Member of the Legislative Assembly of Alberta for Athabasca-Lac La Biche
- In office 1986–1989
- Preceded by: district created
- Succeeded by: Mike Cardinal

Personal details
- Born: May 22, 1946 (age 80) Plamondon, Alberta
- Party: Alberta New Democratic Party
- Children: Colin Piquette, two others

= Léo Piquette =

Canadian politician

Léo Piquette (born May 22, 1946) is a retired Canadian politician in the province of Alberta. A member of the Alberta New Democratic Party, he was the member of the Legislative Assembly of Alberta (MLA) for the district of Athabasca-Lac La Biche from 1986 to 1989.

Piquette is largely remembered for what would come to be known as the "Piquette Affair." On April 7, 1987, Piquette attempted to ask a question in French in the Legislative Assembly of Alberta. Speaker David J. Carter twice prevented him from asking the question, ruling that English was the only language permitted in the legislature. Piquette appeared before a special hearing of the legislature's Election and Privilege Committee to argue the legislature had a duty to let members speak both English and French.

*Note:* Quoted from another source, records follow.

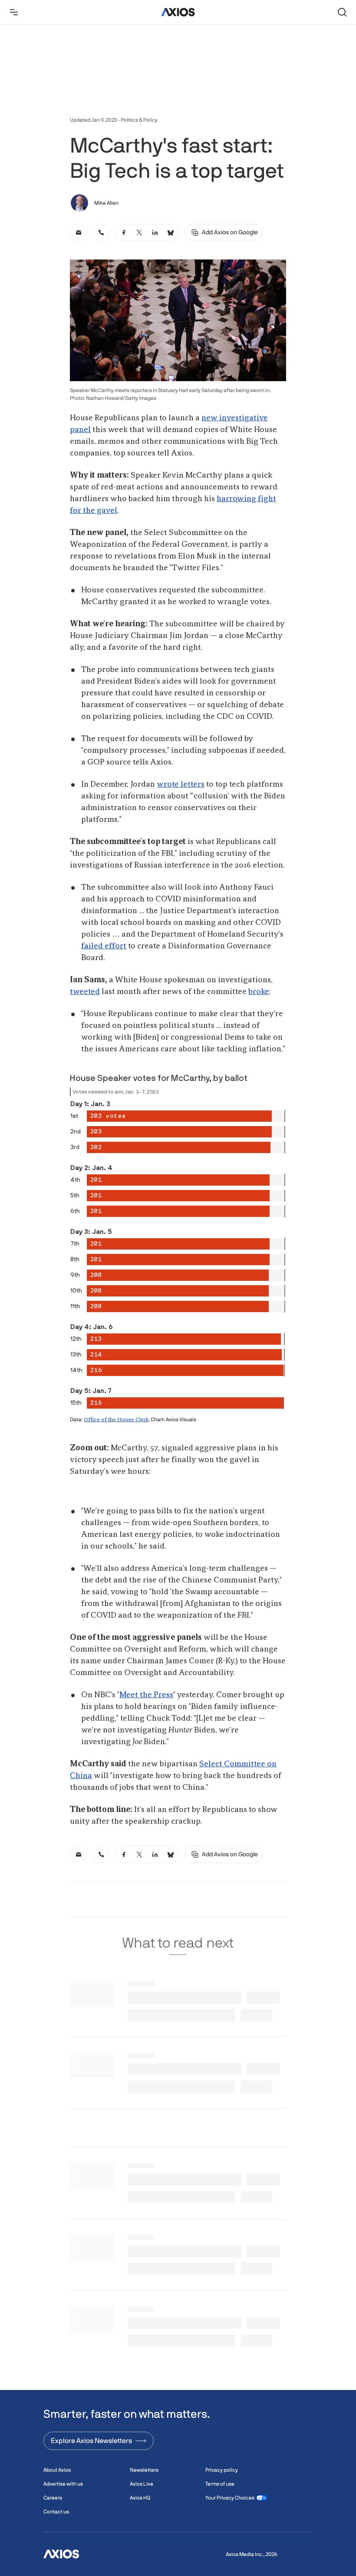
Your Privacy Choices (229, 2497)
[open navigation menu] (14, 12)
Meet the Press (146, 1695)
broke (258, 992)
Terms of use (219, 2483)
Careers (52, 2497)
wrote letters (180, 784)
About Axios (57, 2470)
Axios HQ (140, 2497)
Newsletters (144, 2470)
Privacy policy (221, 2470)
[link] (79, 232)
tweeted (85, 992)
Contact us (56, 2511)
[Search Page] (342, 12)
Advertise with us (63, 2483)
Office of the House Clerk (116, 1420)
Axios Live (141, 2483)
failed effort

He relied on section 110 of the Northwest Territories Act, which provided that members of the Northwest Territories legislature could use both English and French in debates. Piquette reasoned that the Act (which governed the territory that contained Alberta before Alberta became a province in 1905) had never been repealed, and was still in effect.

The incident sparked two rallies at the legislature in April and December 1987, where hundreds of francophones from across Alberta demonstrated in support of francophone language rights.
In February 1988, the Supreme Court of Canada released its decision in R. v. Mercure, [1988] 1 S.C.R. 234. The Court ruled that s. 110 continued in force in both Saskatchewan and Alberta but also held that the legislatures of those provinces could unilaterally modify these language rights. The Alberta Legislature responded by passing the Languages Act in 1988, which states that Members of the Legislative Assembly may use either English or French in the Assembly.

After his electoral defeat in 1989, Léo Piquette stayed active in the francophone community and provincial politics. In 1994, he helped pioneer francophone education in Alberta after the Alberta government recognised the constitutional right of francophone parents to publicly funded francophone schools. He became a school board member of the Conseil Scolaire Centre-Est in 1994 and was Chair of the Board until 2004 when he was elected as President of the Fédération des Conseils Scolaires de l'Alberta. He was also a founding member and President of the Chambre Économique de l'Alberta. He is currently the Alberta Director for RRDEE Canada, a group of businesspeople who work with the federal government to implement bilingualism policies throughout Canada.

His son Colin Piquette served as NDP MLA from 2015 to 2019.